#### Task data ####

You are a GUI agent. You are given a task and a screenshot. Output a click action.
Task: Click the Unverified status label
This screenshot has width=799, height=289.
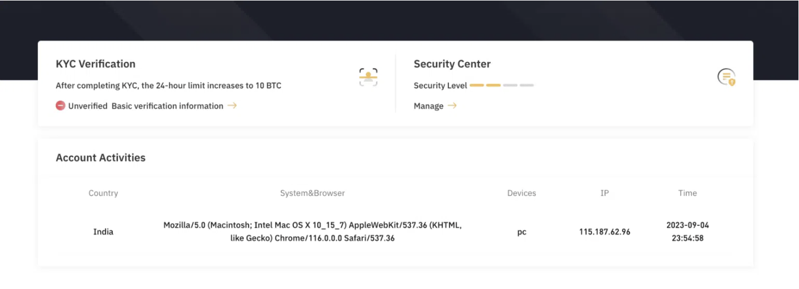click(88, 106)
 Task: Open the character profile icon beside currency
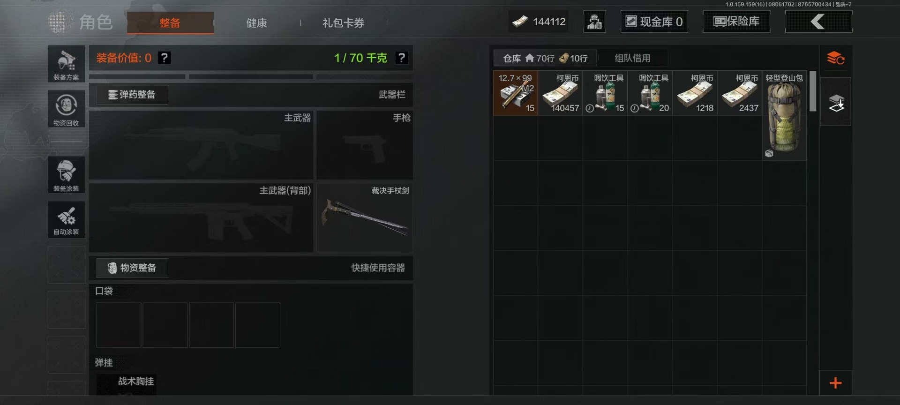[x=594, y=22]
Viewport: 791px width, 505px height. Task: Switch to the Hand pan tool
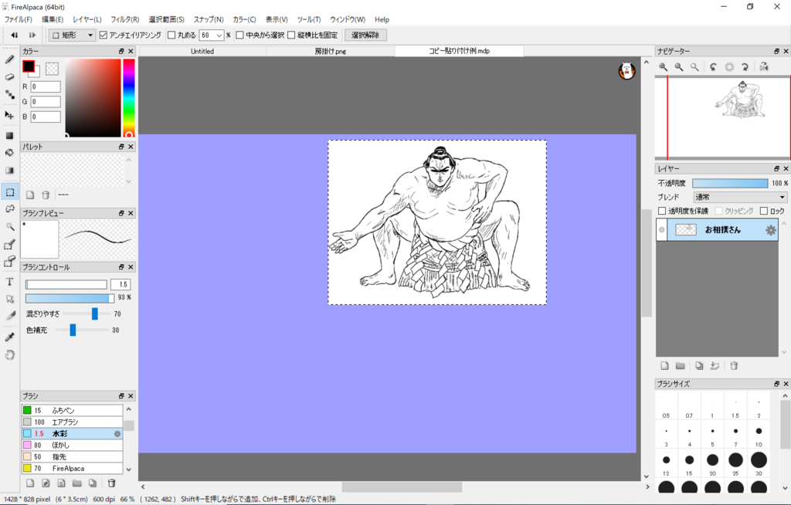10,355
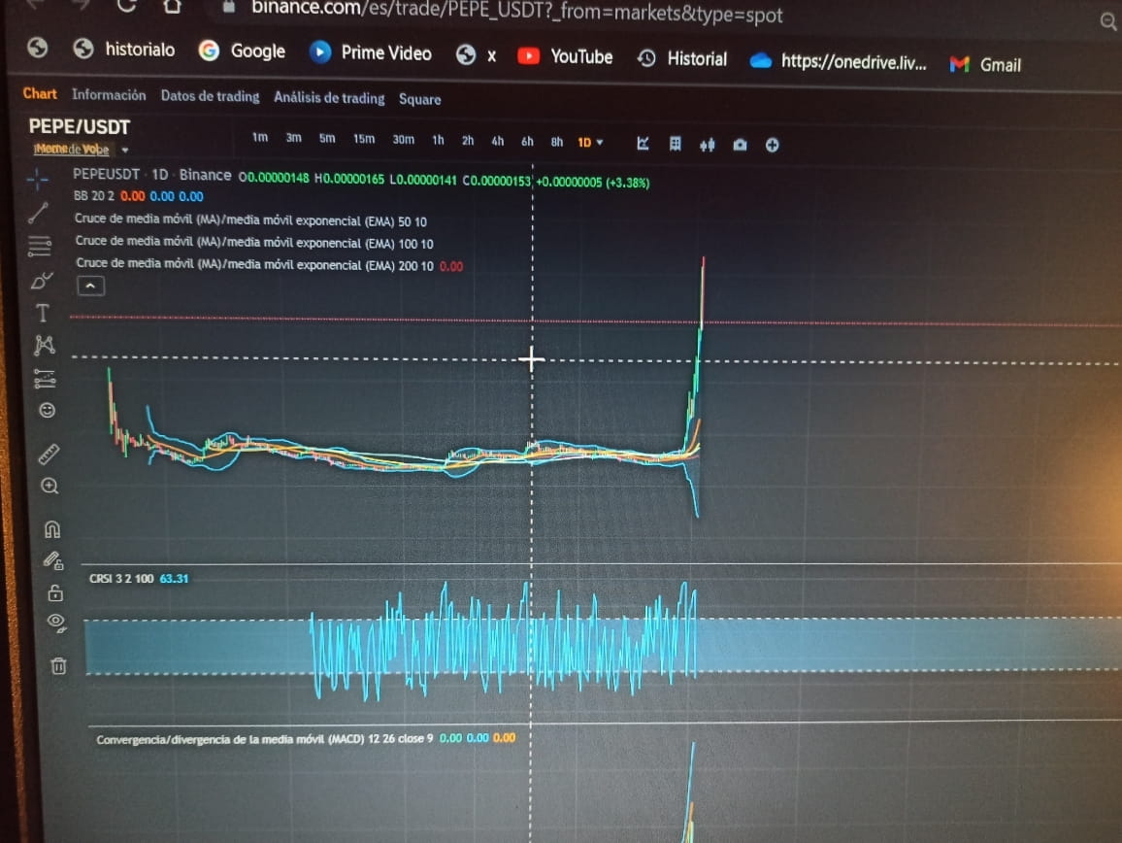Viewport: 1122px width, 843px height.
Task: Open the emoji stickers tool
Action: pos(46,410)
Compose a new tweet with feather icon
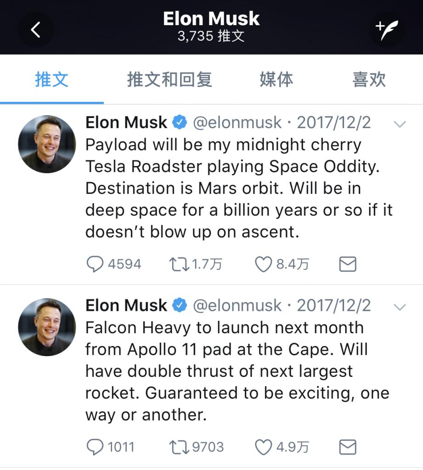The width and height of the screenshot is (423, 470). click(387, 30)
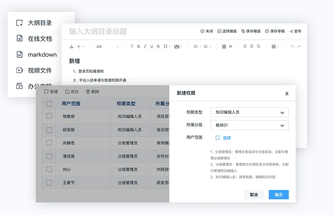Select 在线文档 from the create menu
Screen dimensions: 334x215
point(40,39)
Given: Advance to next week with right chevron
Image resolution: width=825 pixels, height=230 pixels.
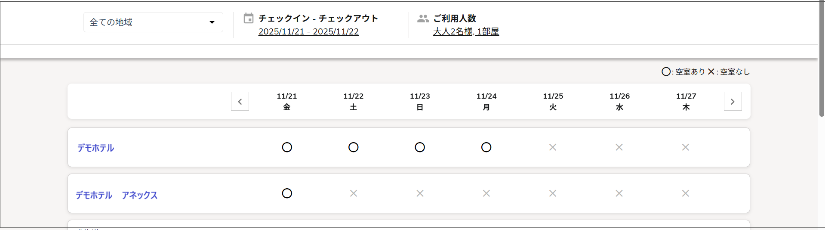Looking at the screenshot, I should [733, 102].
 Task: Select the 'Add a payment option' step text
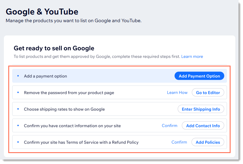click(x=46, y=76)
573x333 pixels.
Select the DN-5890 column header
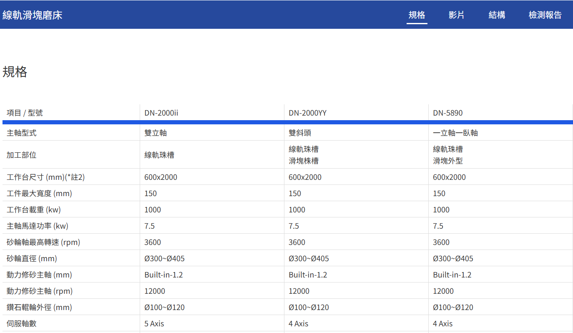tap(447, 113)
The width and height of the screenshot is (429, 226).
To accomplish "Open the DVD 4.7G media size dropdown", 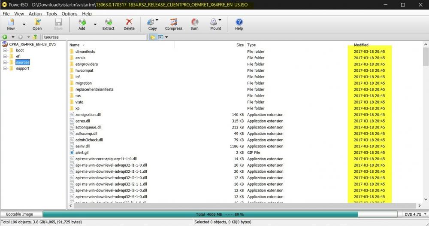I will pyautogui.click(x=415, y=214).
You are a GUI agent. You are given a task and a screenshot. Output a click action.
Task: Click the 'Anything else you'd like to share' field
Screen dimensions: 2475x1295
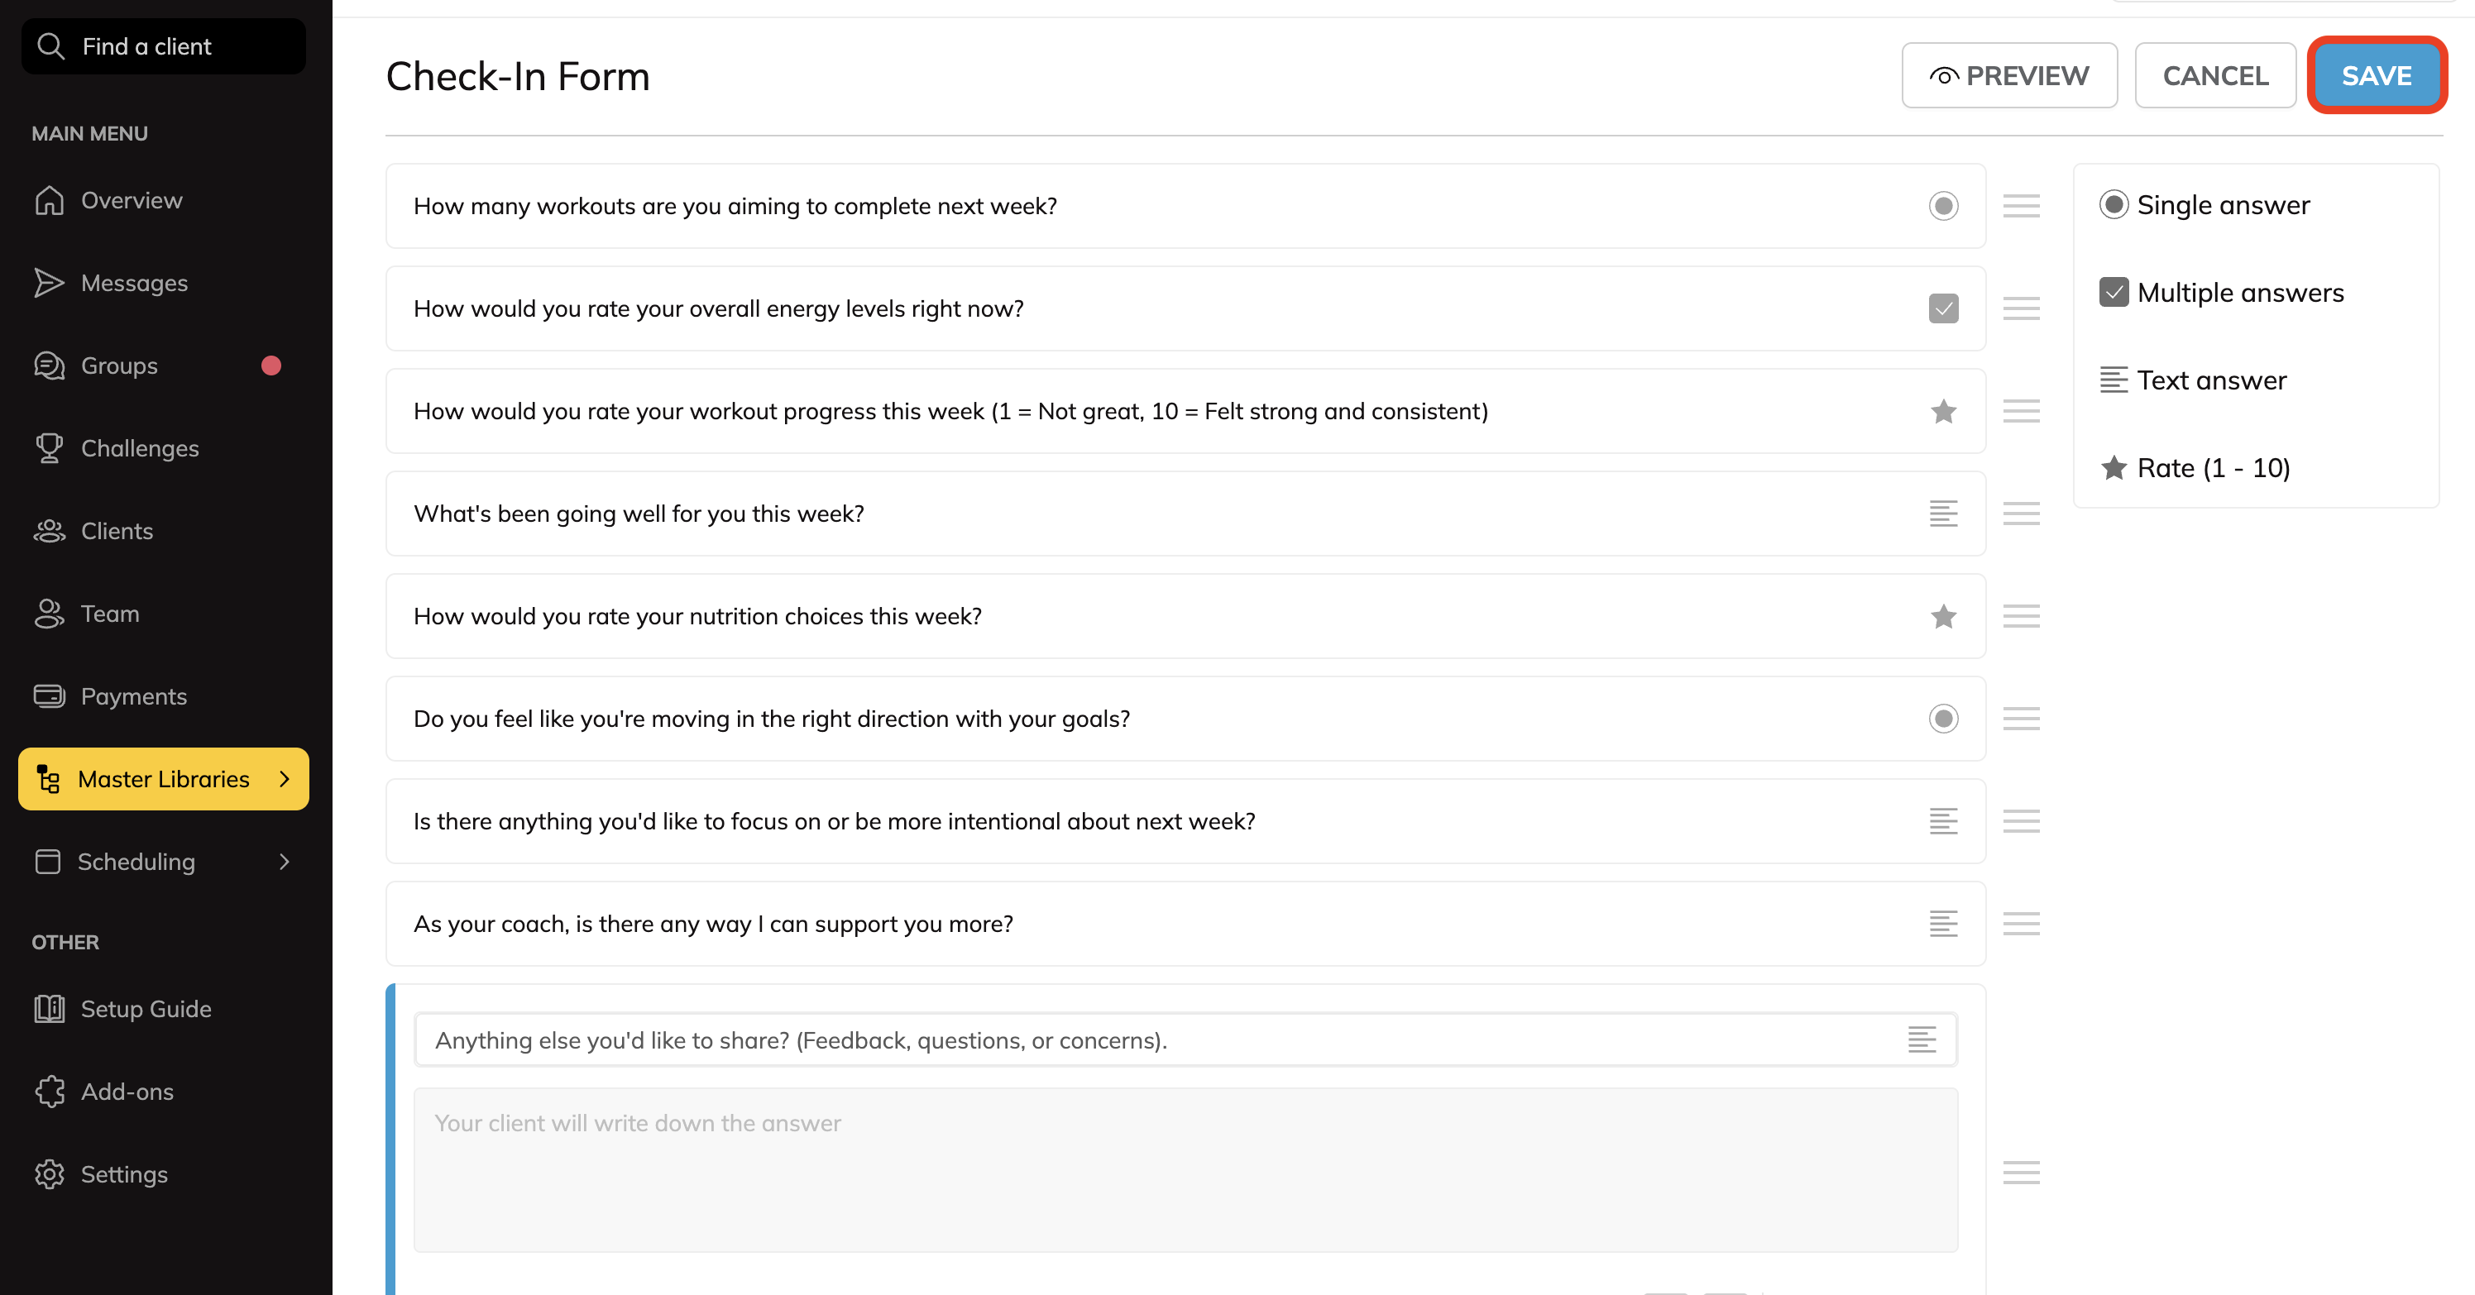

####

Exercise requirements: In the entries above, find the line with "Given: Advance to" and the line with "The width and height of the screenshot is (429, 226).". Write out exactly those two lines and every line between them, pictures excluded.

Answer for the task:
Given: Advance to next week with right chevron
Image resolution: width=825 pixels, height=230 pixels.
Looking at the screenshot, I should [733, 102].
 Task: Select the 'Add a payment option' step text
click(x=46, y=76)
573x333 pixels.
Select the DN-5890 column header
tap(447, 113)
The width and height of the screenshot is (429, 226).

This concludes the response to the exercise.